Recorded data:

------------

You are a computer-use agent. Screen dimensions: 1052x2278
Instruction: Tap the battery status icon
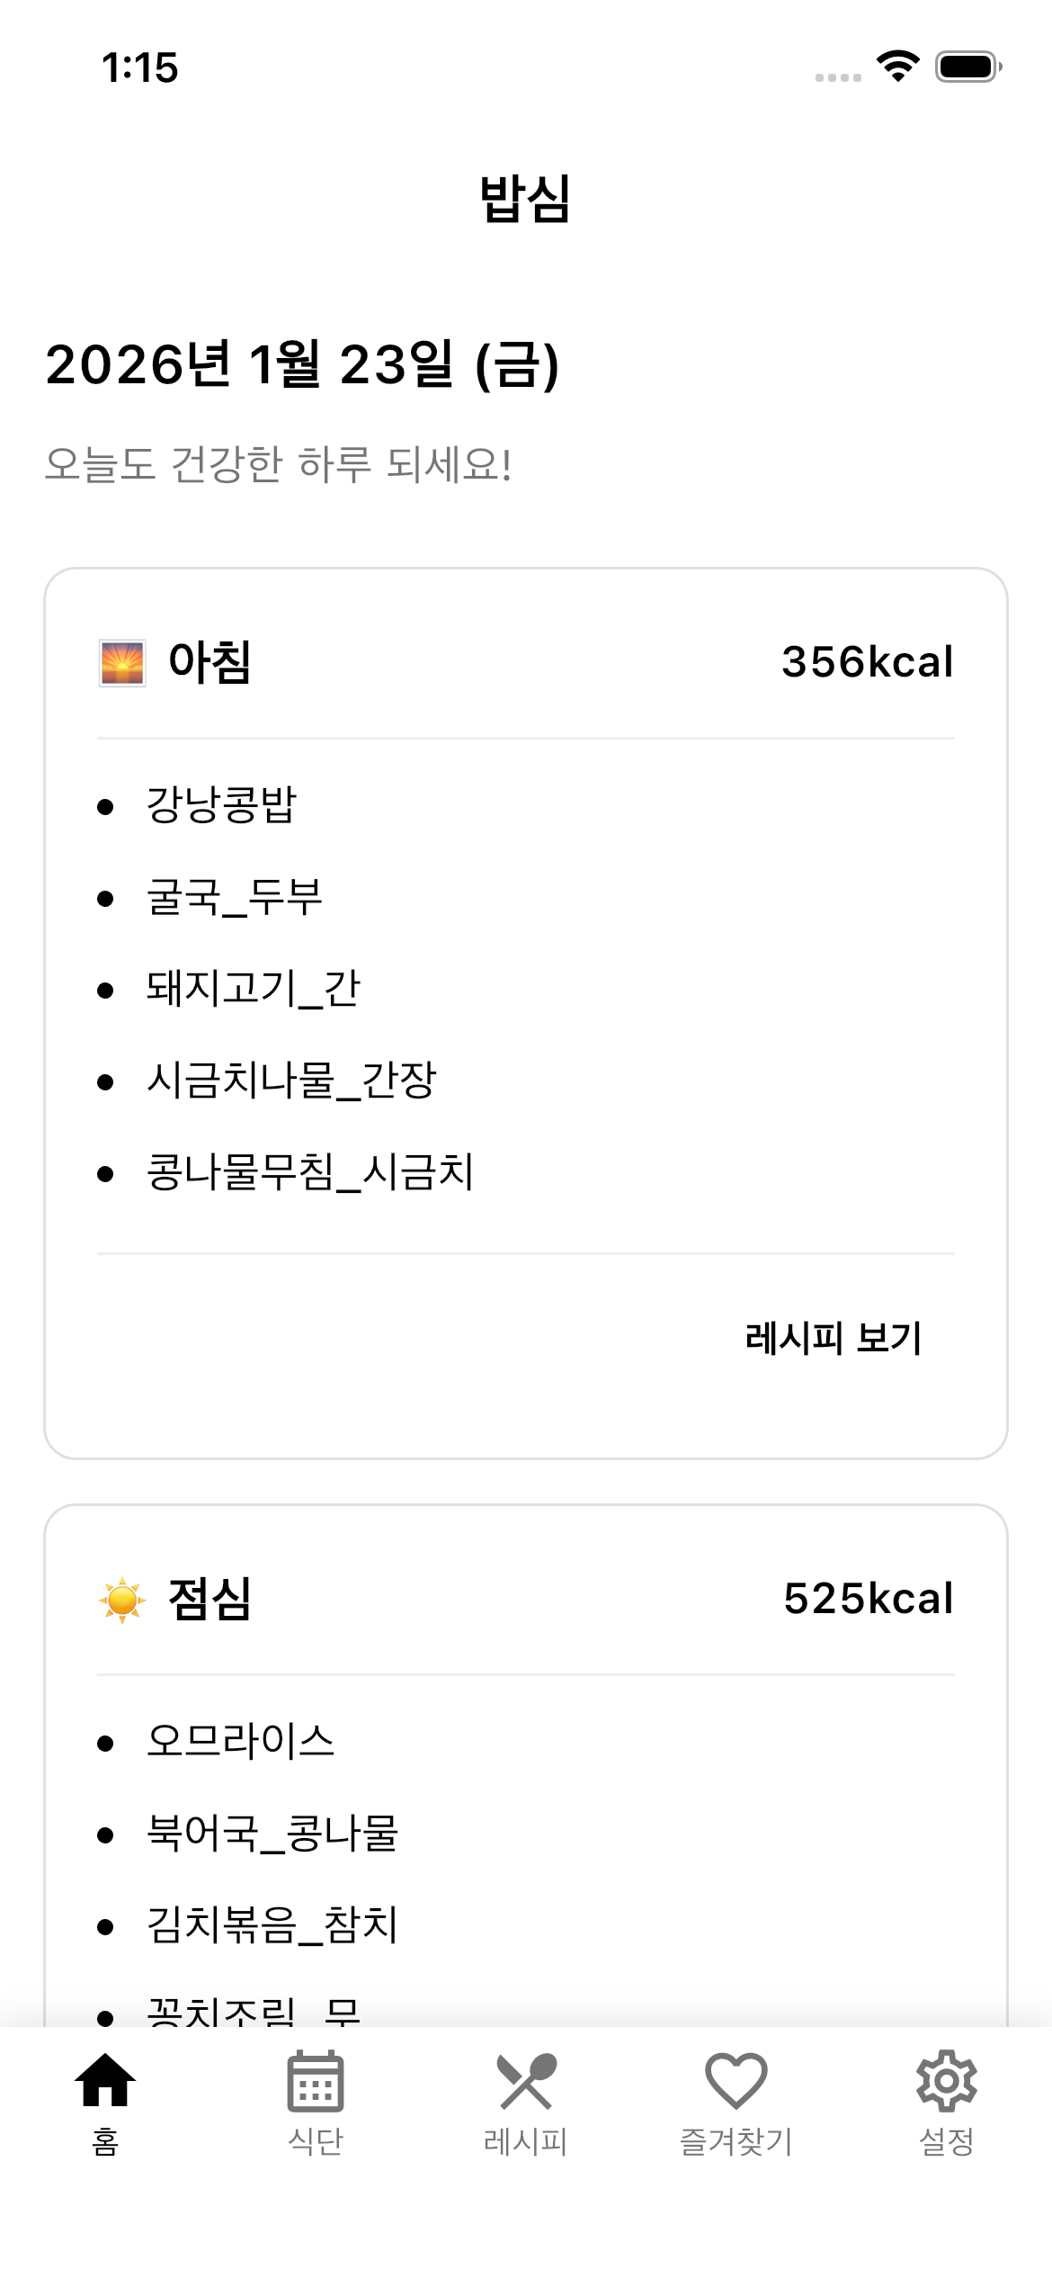tap(967, 67)
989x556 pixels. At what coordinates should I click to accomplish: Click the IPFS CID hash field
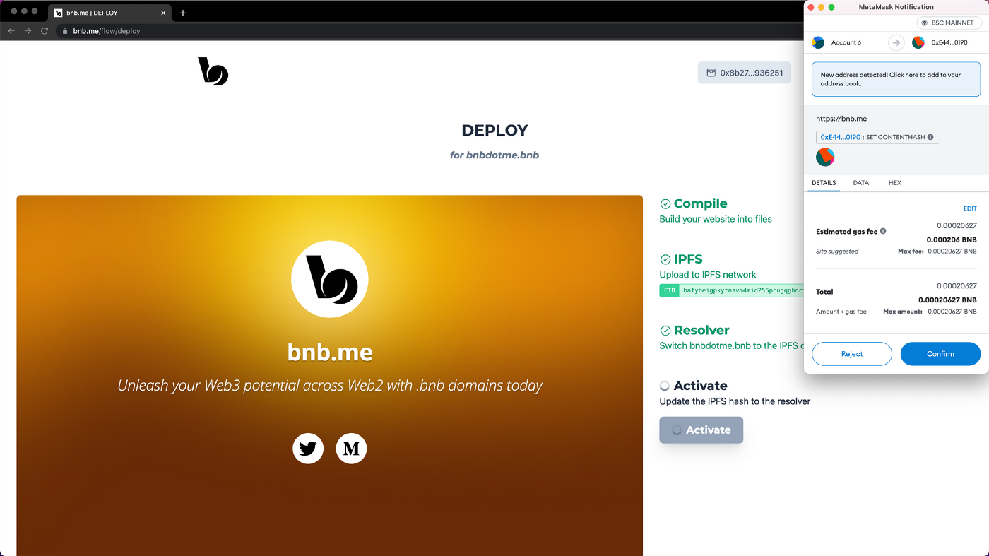(742, 290)
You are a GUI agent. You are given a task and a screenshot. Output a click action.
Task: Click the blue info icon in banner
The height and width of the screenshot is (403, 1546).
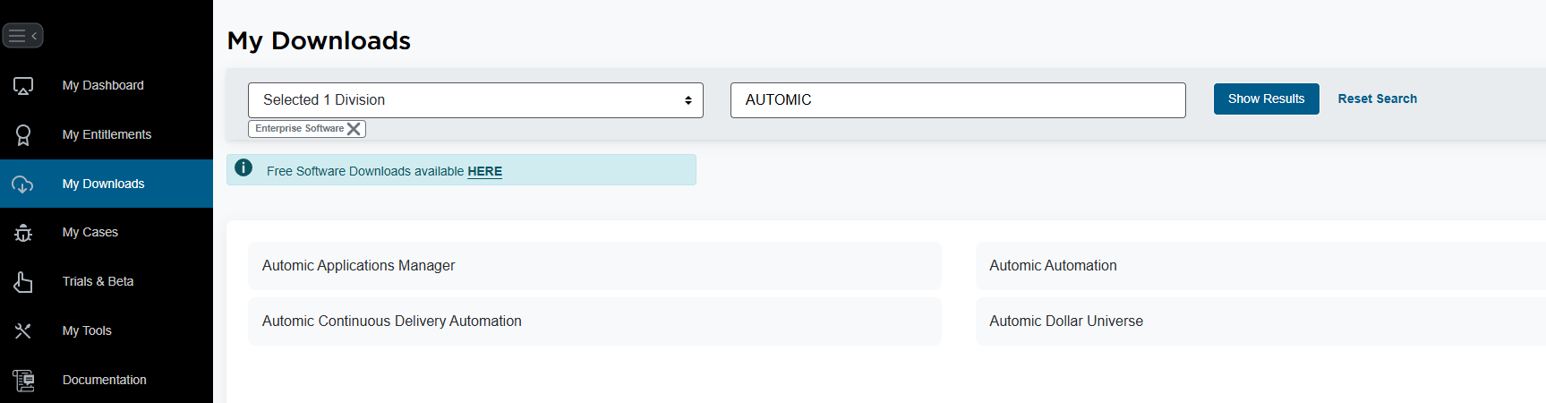click(243, 167)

------------

YOUR OBJECTIVE →
Lines from the one with "You are a GUI" through the final line of the records are the whole answer; print them exactly, minus any pictures.

OUTPUT OF THE TASK →
You are a GUI agent. You are given a task and a screenshot. Output a click action.
Task: Click the blue info icon in banner
The height and width of the screenshot is (403, 1546).
click(243, 167)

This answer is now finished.